If you knew me in high school, you’d be surprised learning I’ve skirted prison all these years. Back then — two decades, a stint as a Bible-thumping evangelical, a slew of degrees and accolades ago — my nickname was “Junkie,” which proved prophetic.
As I’ve written about previously, as a teen I was snorting tens of thousands of dollars worth of the emaciating white powder you call “cocaine,” I called it “daddy,” basically or whatever else it demanded of my then-sunken and frail frame. Before winding up homeless (living out of my baby-blue ‘82 Cadillac Coupe DeVille, which I, of course, outfitted with a sound system worth more than the classical whip), I was the goofy one. I didn’t say “No,” only “I’ll take another.”
And I took lots of “others” – all of ‘em I could snort, smoke, dissolve or ingest; often all of ‘em at once, life when I “invested” a few grand in a pound of ‘shrooms and took two weeks off work for fungi- and eight ball-fueled trip. I lived up to my nickname, even once snorting an entire gram of coke before heading to the basketball courts. (I dunked over some cats that day, and thankfully, my heart didn’t give out.)
Near the end of my bondage, my coke dealer sensed I was in trouble; well, financially at least.
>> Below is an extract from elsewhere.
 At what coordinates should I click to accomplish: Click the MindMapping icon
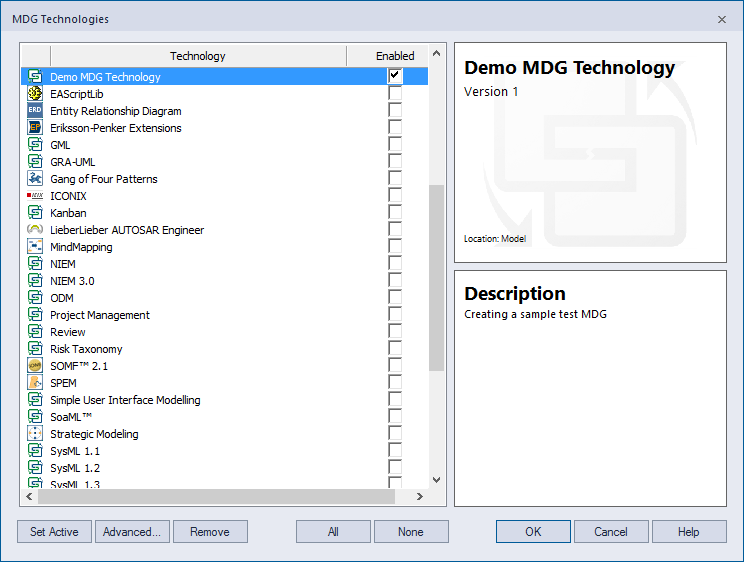35,247
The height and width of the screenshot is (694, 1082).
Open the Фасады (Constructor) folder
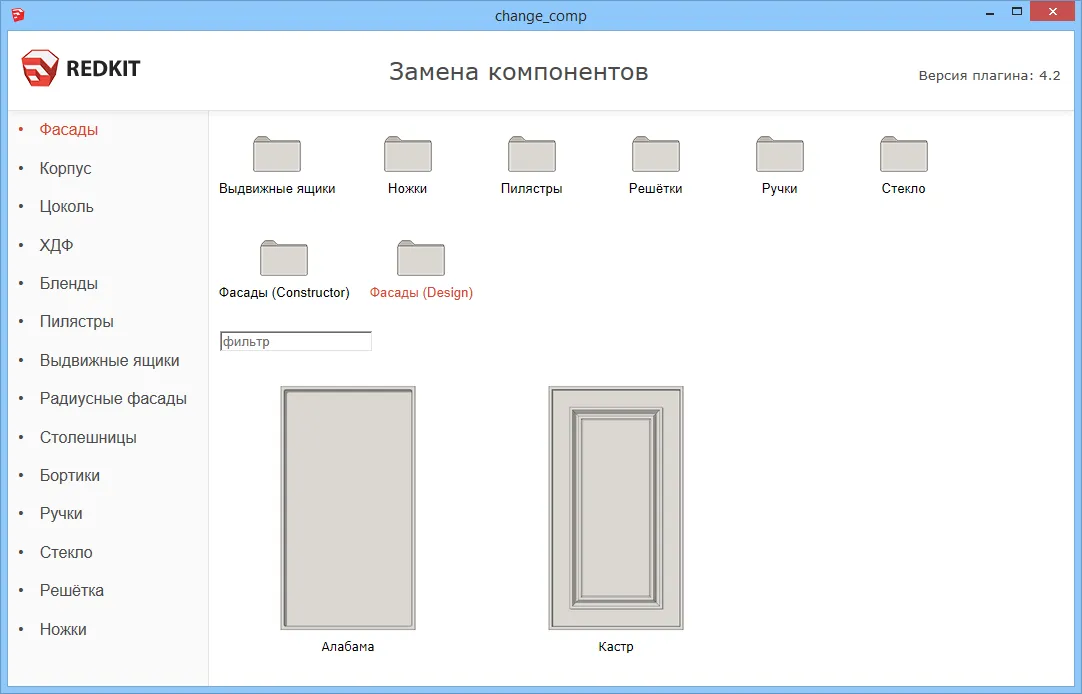coord(284,259)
He encouraged me to get a second job to support my then-vacuum-like nostrils. I took his counsel and entered one of the darkest chapters of my life, as I sauntered into the Abercrombie & Fitch at our local mall and asked for the job they offered my ripped and tan teenage self earlier in the summer.
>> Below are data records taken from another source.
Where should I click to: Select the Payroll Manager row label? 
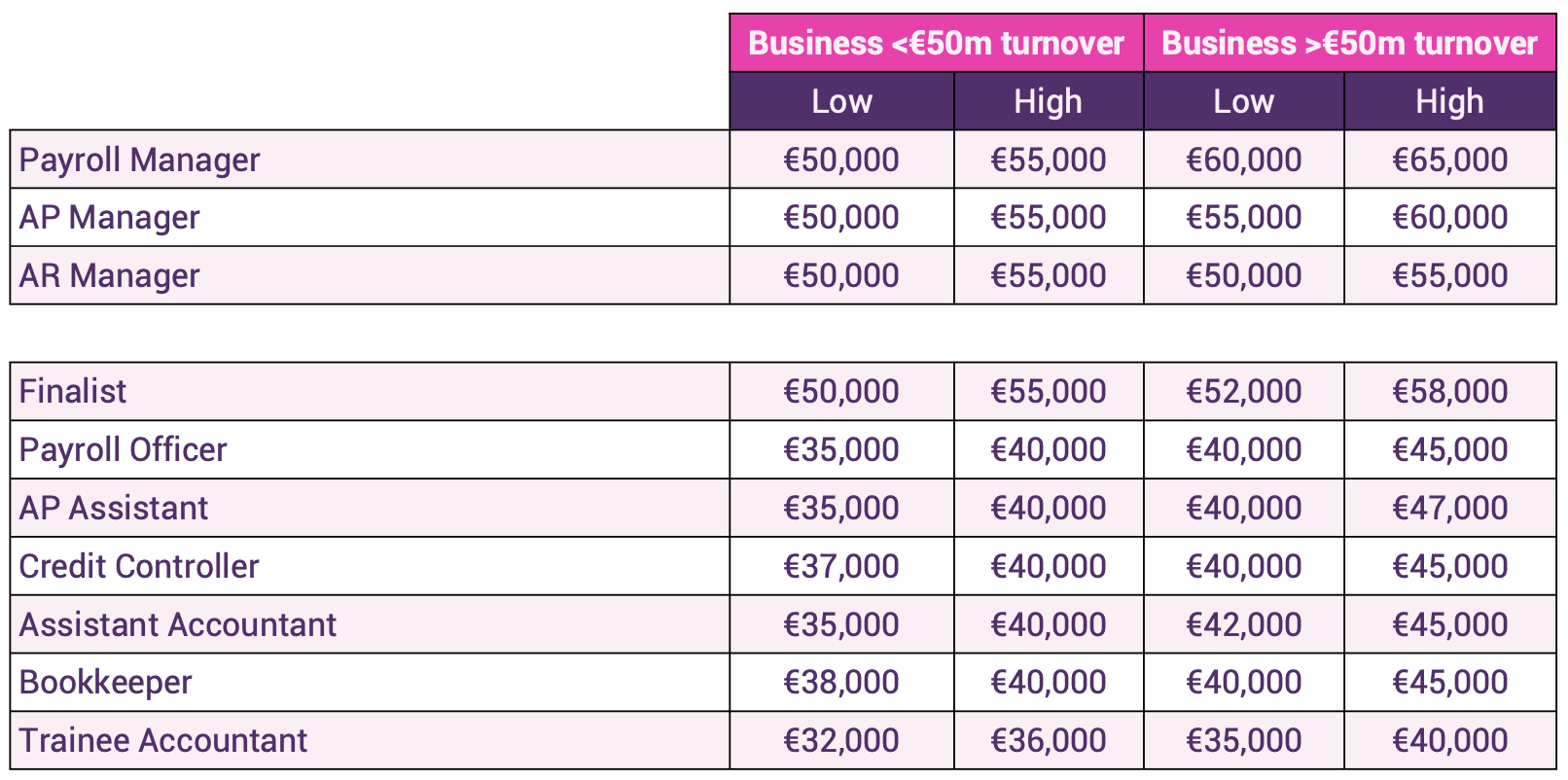click(x=139, y=160)
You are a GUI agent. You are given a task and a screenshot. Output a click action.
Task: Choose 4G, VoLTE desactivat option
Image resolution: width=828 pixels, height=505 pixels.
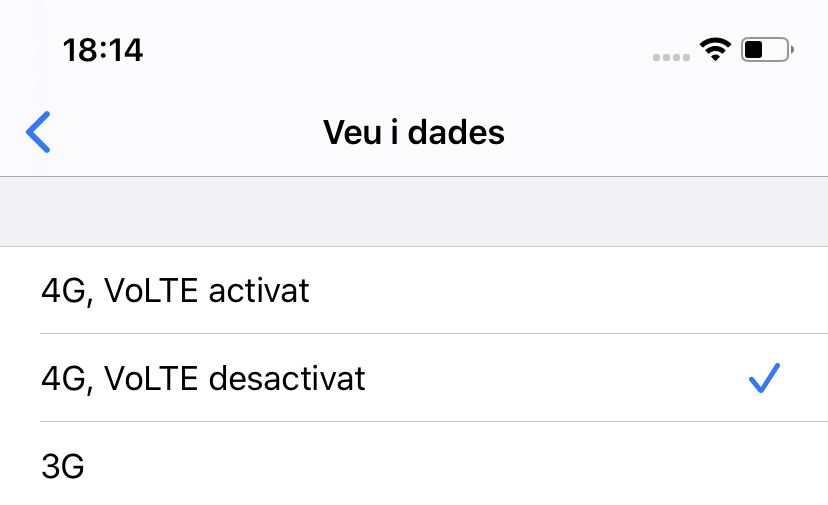pos(203,378)
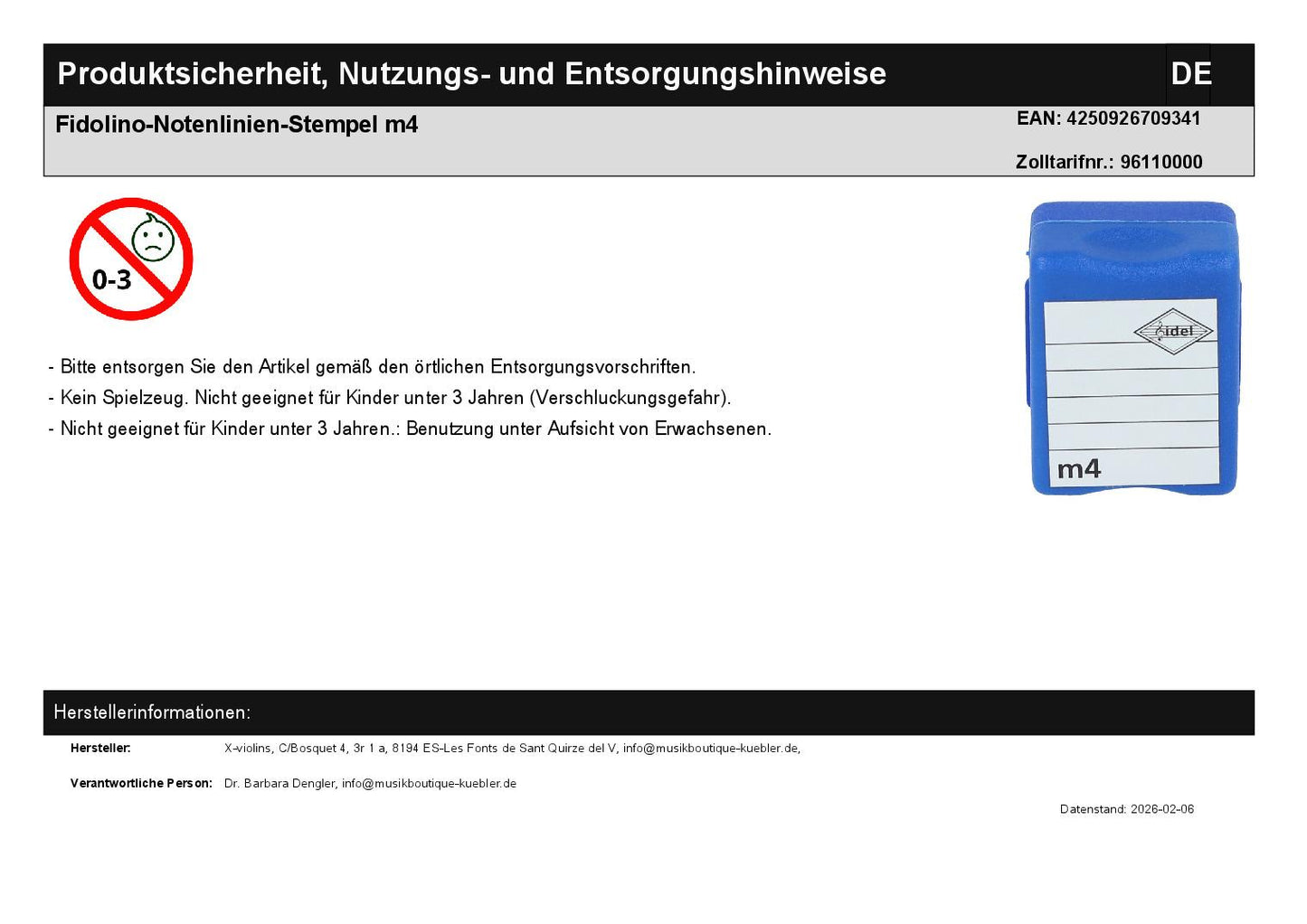Screen dimensions: 1307x924
Task: Click the sad baby face symbol
Action: click(153, 239)
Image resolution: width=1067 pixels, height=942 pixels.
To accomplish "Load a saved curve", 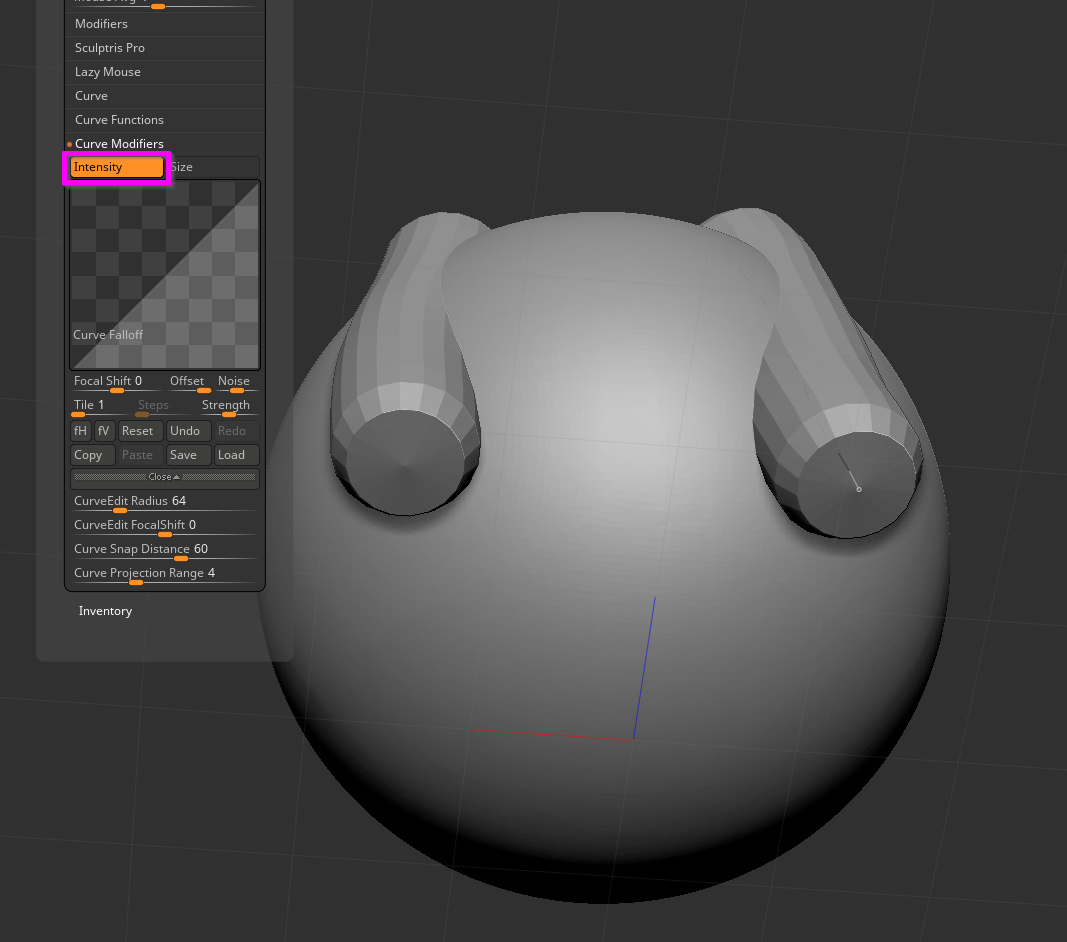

With their annoying corporate-approved techno blaring, I learned to fold shitty shirts like a motherfucker. I’d snort coke before my shift, during diversionary restroom breakers and for dinner (the 40-oz. Budweiser was the only carbs I consumed). Once done, I’d go straight back to my dealer’s crib to re-up.
Even through my cloudy, drug-fueled state, I knew my second job wasn’t working, because I’d snort my paycheck before earning it. I lasted a mere three shifts.
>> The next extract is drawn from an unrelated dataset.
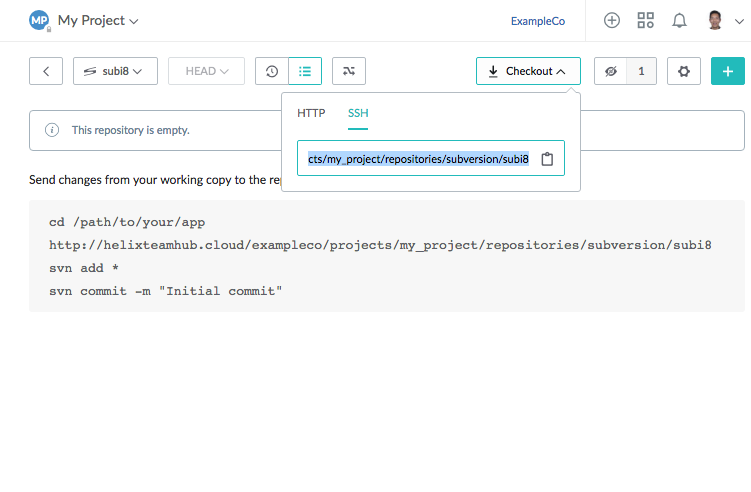This screenshot has width=751, height=492.
Task: Select the HTTP tab
Action: click(311, 113)
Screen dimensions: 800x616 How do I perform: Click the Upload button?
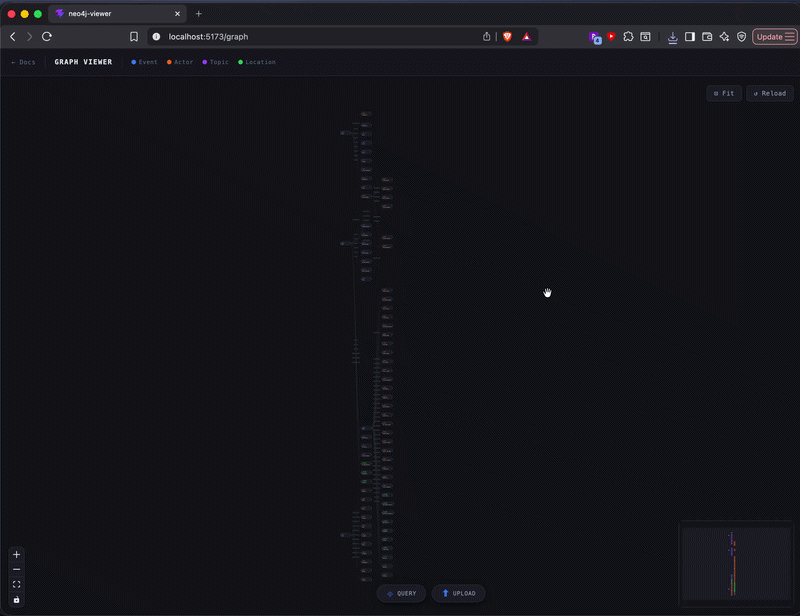459,593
Privilege Comes Cloaked In Many Forms
I come from a family of small-business owners, so we know other business owners. Thus, I never had to resort to stealing. While my brief stint in retail hell is embarrassing, they don’t lock you up for having shitty teenage tastes.
The one time I landed in a jail cell, officers didn’t even close it. I was at a rager with my older brother’s friends (and, of course, my dealer), along with a few of his enemies. Around 4 a.m., dude some 10 years my senior and I were in the basement fighting humid coke, trying to chop our shared stash back into powder after the summer’s sticky air basically ruined our bag, rendering it useless clumps of what can best be called “a substance formerly known as cocaine.”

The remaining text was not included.